Using third-party Python packages

When using third-party Python packages, there are two options:

  1. Install/use a vendored version of the package.

  2. Install the package from a package index, such as PyPI or our internal mirror.

Vendoring Python packages

If the Python package is to be used in the building of Firefox itself, then we MUST use a vendored version. This ensures that to build Firefox we only require a checkout of the source, and do not depend on a package index. This ensures that building Firefox is deterministic and dependable, avoids packages from changing out from under us, and means we’re not affected when 3rd party services are offline. We don’t want a DoS against PyPI or a random package maintainer removing an old tarball to delay a Firefox chemspill.

Where possible, the following policy applies to ALL vendored packages:

  • Vendored libraries SHOULD NOT be modified except as required to successfully vendor them.

  • Vendored libraries SHOULD be released copies of libraries available on PyPI.

Adding a Python package

To vendor a Python package, add it to third_party/python/requirements.in and then run mach vendor python. This will update the tree of pinned dependencies in third_party/python/requirements.txt and download them all into the third_party/python directory.

What if the package isn’t on PyPI?

If the package isn’t available on any Python package index, then you can manually copy the source distribution into the third_party/python directory.

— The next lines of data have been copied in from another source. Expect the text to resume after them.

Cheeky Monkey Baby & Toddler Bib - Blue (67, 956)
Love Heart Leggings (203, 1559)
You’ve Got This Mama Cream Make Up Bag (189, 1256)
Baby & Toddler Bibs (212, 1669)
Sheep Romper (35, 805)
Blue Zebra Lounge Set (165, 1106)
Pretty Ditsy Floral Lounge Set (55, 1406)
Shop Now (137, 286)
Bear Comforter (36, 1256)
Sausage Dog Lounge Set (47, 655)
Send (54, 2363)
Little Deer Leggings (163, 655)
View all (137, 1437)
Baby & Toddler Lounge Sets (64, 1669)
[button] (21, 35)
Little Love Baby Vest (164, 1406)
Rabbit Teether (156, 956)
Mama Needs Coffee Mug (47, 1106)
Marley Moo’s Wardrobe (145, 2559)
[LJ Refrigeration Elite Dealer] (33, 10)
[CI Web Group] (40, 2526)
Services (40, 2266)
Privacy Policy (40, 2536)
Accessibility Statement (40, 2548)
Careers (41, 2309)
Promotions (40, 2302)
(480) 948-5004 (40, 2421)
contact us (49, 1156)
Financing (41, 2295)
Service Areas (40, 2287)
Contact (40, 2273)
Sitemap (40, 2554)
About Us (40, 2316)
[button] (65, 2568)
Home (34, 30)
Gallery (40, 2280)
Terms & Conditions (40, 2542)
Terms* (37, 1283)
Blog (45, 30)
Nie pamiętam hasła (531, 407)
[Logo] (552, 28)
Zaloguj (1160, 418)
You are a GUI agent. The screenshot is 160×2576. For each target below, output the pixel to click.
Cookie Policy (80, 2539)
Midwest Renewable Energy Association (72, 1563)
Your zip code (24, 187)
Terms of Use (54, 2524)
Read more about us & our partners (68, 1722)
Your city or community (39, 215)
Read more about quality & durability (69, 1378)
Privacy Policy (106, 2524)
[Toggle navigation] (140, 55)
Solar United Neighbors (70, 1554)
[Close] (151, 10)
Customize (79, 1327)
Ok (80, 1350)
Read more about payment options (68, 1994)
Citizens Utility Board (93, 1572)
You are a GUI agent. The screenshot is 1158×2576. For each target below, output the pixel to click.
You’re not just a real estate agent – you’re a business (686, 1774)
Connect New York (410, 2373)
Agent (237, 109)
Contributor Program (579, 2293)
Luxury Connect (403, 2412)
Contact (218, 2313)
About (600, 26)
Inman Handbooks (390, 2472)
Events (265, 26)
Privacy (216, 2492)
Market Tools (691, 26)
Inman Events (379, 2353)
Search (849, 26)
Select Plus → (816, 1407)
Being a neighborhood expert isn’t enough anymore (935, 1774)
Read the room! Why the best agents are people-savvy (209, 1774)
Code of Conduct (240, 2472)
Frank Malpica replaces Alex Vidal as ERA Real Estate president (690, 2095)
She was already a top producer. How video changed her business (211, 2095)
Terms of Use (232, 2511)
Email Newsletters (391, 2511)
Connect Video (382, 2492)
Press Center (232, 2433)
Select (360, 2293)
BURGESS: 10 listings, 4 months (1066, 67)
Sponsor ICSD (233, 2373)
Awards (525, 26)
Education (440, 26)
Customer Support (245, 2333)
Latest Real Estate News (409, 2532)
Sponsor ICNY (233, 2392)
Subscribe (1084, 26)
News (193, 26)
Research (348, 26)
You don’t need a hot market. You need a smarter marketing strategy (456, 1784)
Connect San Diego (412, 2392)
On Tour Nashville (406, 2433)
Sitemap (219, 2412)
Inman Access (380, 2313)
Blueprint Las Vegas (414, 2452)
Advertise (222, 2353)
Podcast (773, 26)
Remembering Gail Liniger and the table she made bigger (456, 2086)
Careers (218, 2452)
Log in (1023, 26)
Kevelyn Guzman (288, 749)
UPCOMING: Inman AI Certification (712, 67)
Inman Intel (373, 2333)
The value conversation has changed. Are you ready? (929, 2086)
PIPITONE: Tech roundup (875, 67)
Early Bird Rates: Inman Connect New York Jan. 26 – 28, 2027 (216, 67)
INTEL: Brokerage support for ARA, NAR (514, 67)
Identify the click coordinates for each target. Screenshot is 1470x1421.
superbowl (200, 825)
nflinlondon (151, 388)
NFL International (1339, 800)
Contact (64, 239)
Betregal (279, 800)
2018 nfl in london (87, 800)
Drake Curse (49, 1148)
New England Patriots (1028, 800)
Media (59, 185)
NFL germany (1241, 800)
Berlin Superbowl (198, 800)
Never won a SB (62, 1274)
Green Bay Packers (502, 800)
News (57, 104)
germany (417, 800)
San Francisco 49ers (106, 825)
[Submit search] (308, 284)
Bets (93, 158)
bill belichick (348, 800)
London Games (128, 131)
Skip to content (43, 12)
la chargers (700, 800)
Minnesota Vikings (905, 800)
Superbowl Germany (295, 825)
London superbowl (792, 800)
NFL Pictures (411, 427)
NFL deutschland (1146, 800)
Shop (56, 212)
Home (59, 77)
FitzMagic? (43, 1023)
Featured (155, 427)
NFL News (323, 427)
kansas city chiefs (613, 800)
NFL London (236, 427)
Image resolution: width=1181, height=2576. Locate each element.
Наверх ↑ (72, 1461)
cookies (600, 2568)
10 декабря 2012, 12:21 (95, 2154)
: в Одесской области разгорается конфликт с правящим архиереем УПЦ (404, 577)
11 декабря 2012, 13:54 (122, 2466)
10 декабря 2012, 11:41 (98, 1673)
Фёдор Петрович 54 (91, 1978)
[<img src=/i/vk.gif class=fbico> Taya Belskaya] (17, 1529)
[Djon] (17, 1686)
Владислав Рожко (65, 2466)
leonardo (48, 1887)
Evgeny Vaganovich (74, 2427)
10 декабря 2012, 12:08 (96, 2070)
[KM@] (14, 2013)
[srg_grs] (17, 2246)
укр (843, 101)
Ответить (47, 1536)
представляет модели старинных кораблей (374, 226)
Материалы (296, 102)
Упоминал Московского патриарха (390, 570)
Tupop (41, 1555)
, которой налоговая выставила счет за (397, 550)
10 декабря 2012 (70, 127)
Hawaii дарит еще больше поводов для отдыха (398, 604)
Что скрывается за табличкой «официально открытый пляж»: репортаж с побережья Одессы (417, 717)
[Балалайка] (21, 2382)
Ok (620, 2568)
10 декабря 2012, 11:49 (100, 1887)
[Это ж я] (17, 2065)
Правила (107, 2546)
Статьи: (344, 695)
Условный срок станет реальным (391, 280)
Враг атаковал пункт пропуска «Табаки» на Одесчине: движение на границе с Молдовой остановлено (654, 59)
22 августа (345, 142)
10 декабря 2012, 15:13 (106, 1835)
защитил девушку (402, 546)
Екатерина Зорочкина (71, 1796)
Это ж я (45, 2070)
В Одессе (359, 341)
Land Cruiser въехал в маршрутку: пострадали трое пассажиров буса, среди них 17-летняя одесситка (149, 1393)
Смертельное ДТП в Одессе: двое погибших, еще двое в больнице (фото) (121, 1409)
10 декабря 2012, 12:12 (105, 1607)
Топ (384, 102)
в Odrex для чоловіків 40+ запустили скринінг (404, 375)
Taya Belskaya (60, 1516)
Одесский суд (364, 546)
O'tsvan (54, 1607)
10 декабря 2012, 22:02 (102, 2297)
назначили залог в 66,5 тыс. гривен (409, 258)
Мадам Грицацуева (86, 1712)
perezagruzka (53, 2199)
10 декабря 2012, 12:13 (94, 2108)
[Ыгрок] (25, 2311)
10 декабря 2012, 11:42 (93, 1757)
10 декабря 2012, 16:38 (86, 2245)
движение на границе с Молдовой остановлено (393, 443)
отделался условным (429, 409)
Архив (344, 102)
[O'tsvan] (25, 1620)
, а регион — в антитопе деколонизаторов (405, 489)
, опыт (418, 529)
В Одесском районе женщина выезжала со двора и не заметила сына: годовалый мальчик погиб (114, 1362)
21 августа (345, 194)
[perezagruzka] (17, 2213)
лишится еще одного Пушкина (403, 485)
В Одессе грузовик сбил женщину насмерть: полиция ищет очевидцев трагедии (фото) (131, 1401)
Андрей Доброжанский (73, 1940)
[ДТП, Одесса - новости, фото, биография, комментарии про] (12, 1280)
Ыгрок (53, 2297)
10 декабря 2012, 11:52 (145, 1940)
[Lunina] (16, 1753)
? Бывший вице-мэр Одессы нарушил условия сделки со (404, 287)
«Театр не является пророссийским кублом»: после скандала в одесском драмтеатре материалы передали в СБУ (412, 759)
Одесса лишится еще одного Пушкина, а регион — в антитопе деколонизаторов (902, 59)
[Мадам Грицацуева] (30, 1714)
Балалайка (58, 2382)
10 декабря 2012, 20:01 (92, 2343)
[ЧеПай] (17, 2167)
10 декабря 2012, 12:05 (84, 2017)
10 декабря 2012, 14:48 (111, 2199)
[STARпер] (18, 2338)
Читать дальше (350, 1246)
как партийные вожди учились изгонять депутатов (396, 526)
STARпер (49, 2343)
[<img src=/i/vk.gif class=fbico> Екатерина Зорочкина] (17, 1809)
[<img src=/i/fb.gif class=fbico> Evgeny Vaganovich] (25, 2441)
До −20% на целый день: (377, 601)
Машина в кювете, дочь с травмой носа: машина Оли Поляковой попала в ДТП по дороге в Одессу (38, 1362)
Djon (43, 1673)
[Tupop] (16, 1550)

Using a Python package index

If the Python package is not used in the building of Firefox then it can be installed from a package index. Some tasks are not permitted to use external resources, and for those we can publish packages to an internal PyPI mirror. See how to upload to internal PyPI for more details. If you are not restricted, you can install packages from PyPI or another package index.

All packages installed from a package index MUST specify hashes to ensure compatibility and protect against remote tampering. Hash-checking mode can be forced on when using pip be specifying the --require-hashes command-line option. See hash-checking mode for more details.

Note that when using a Python package index there is a risk that the service could be unavailable, or packages may be updated or even pulled without notice. These issues are less likely with our internal PyPI mirror, but still possible. If this is undesirable, then consider vendoring the package.